** Given data follows **
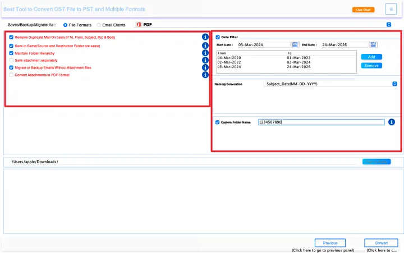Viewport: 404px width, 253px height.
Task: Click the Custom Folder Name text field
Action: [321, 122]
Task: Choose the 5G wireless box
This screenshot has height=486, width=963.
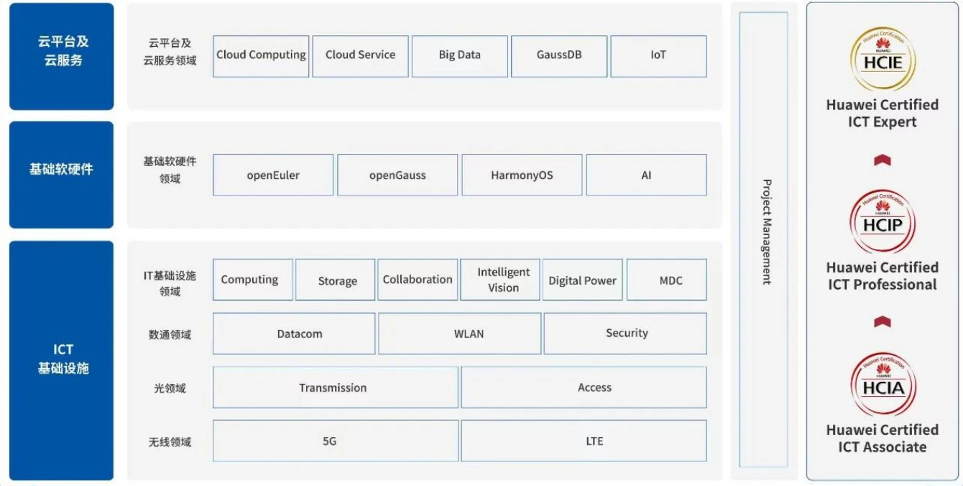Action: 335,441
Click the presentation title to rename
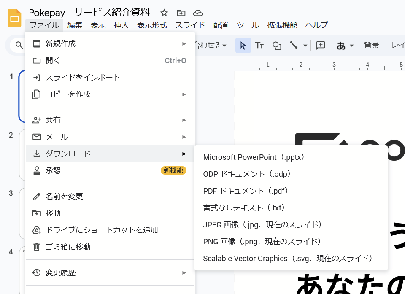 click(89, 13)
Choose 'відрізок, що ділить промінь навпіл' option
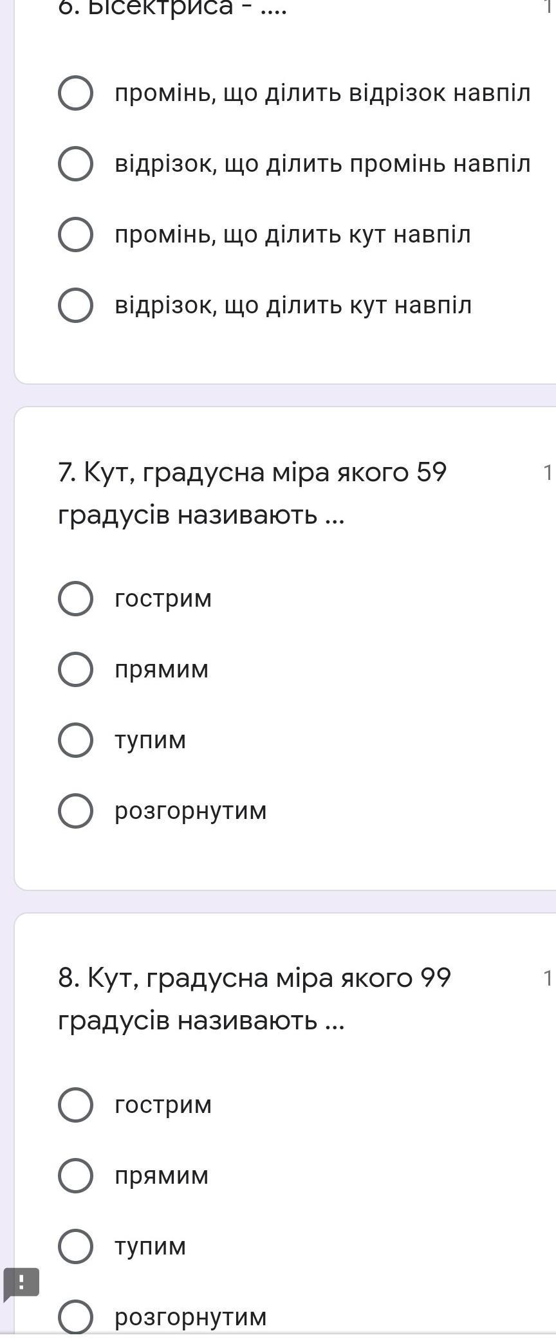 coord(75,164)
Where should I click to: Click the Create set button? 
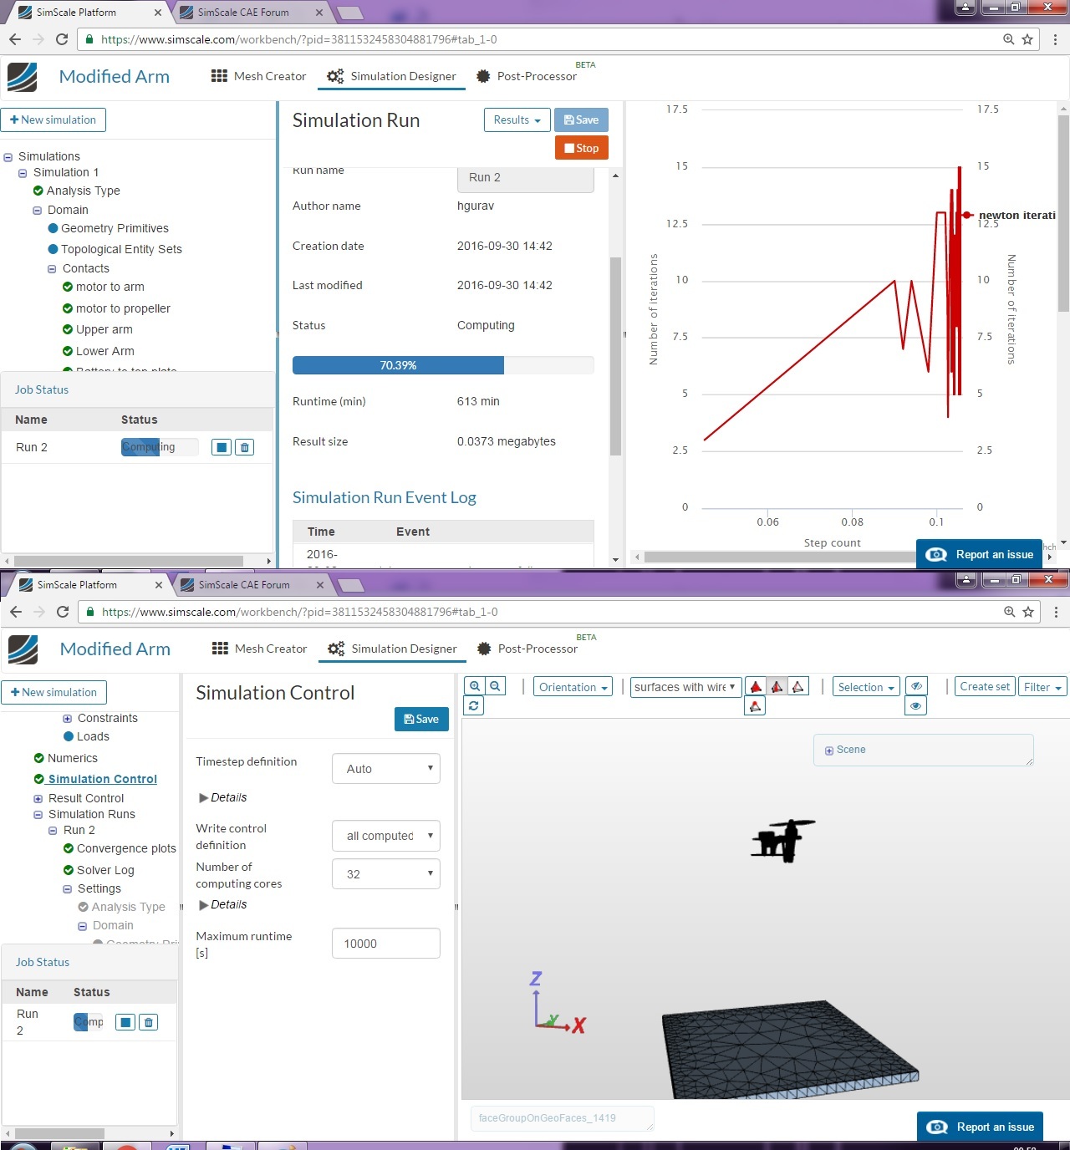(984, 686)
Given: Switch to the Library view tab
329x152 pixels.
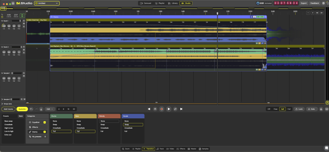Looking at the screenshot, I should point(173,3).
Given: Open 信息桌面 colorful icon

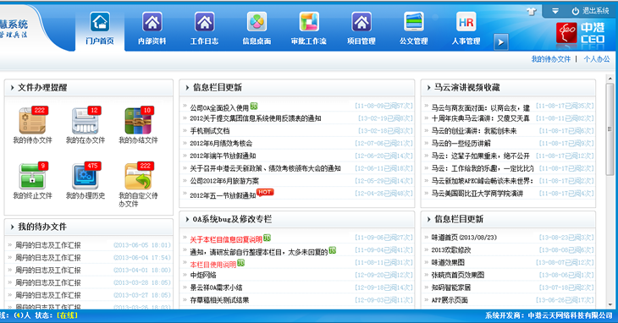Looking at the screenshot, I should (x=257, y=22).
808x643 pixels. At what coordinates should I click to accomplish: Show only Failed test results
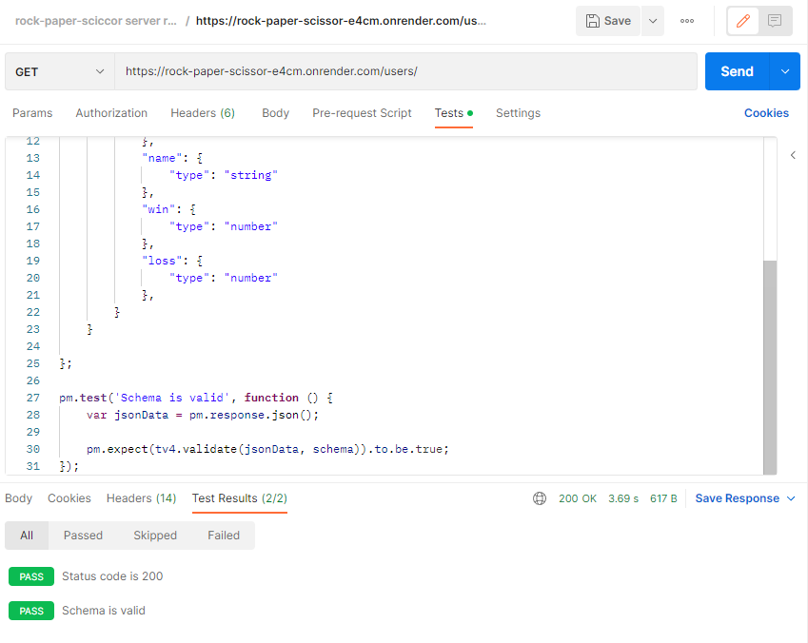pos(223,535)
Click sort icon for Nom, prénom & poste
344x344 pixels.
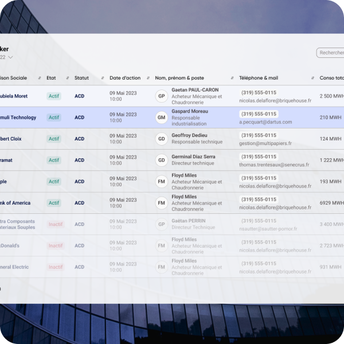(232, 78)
** End of Given data **
** Given data follows **
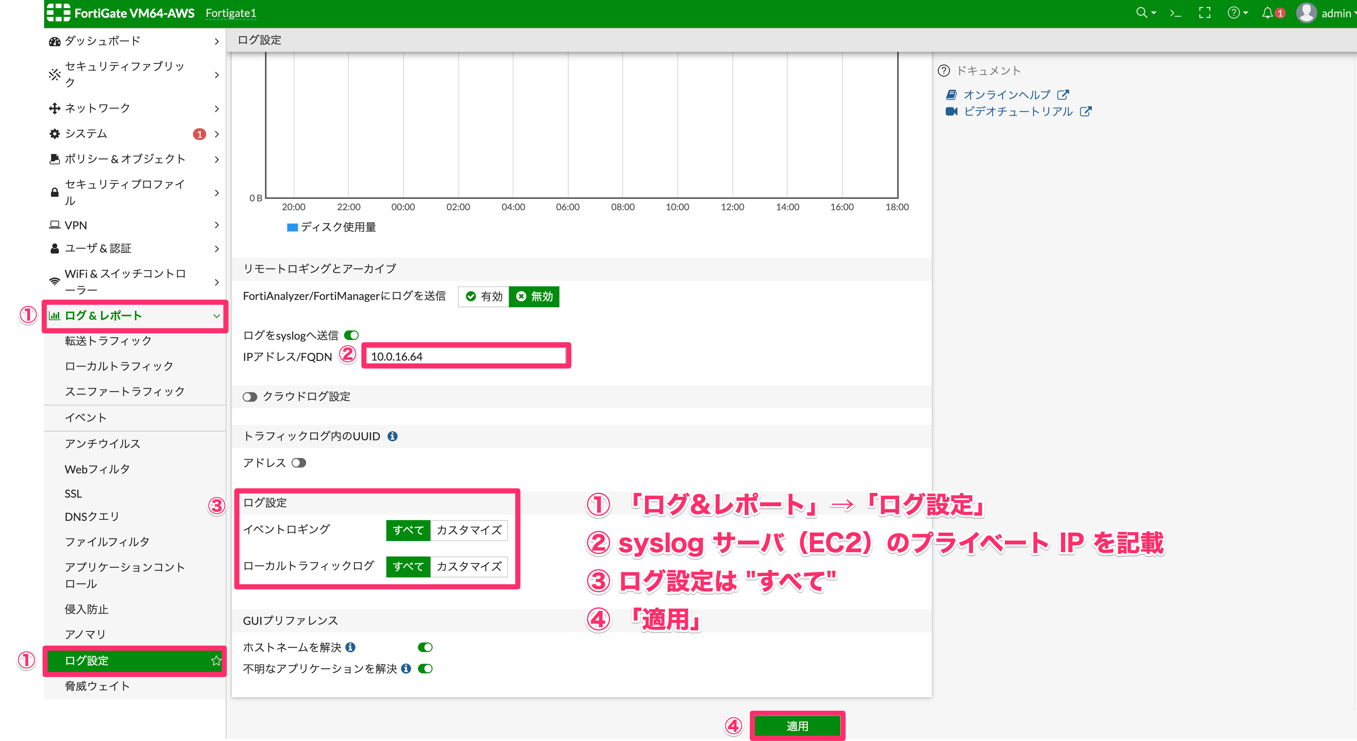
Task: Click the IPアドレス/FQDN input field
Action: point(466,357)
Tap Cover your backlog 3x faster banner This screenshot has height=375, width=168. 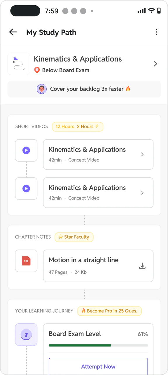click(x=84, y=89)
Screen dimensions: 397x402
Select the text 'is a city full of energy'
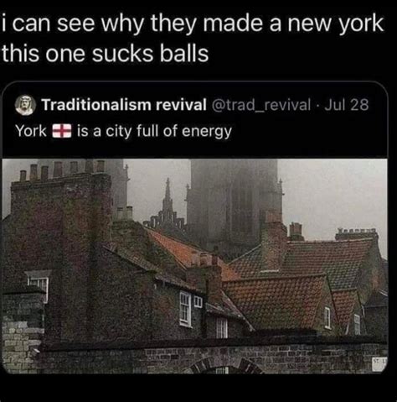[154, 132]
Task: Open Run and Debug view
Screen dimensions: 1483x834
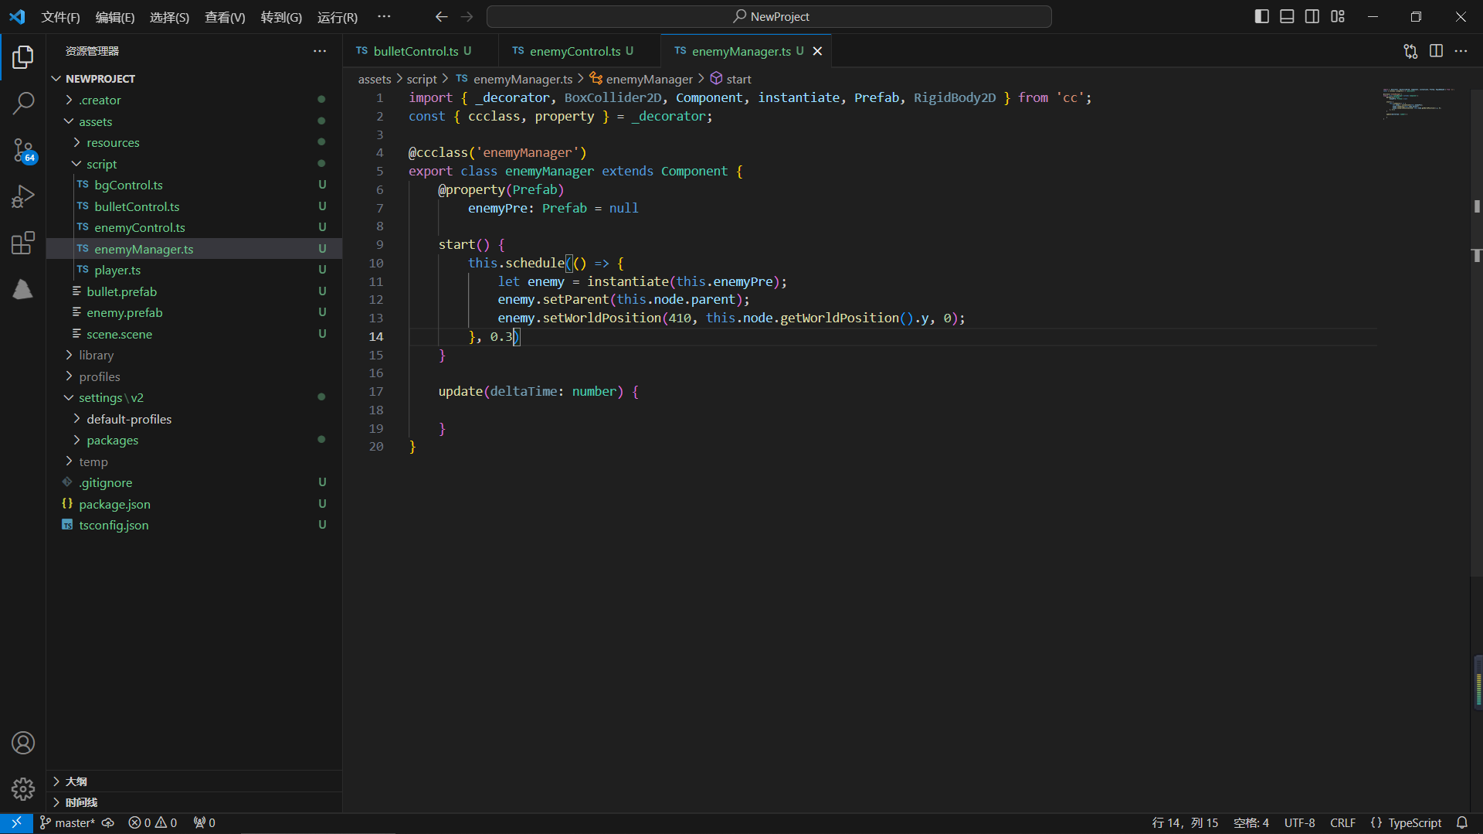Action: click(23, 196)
** End of Given data **
- [Work instruction]
Exactly the lines starting at the one above with "Task: Choose the 5G wireless box" and ending at the one with "Given: Switch to the Library view tab" should be printed, and nothing else. Omit the pictures.

- [Task response]
Task: Choose the 5G wireless box
This screenshot has height=486, width=963.
Action: 335,441
Click the presentation title to rename
 click(89, 13)
Choose 'відрізок, що ділить промінь навпіл' option
 coord(75,164)
Where should I click to: Click the Create set button? 
(984, 686)
Given: Switch to the Library view tab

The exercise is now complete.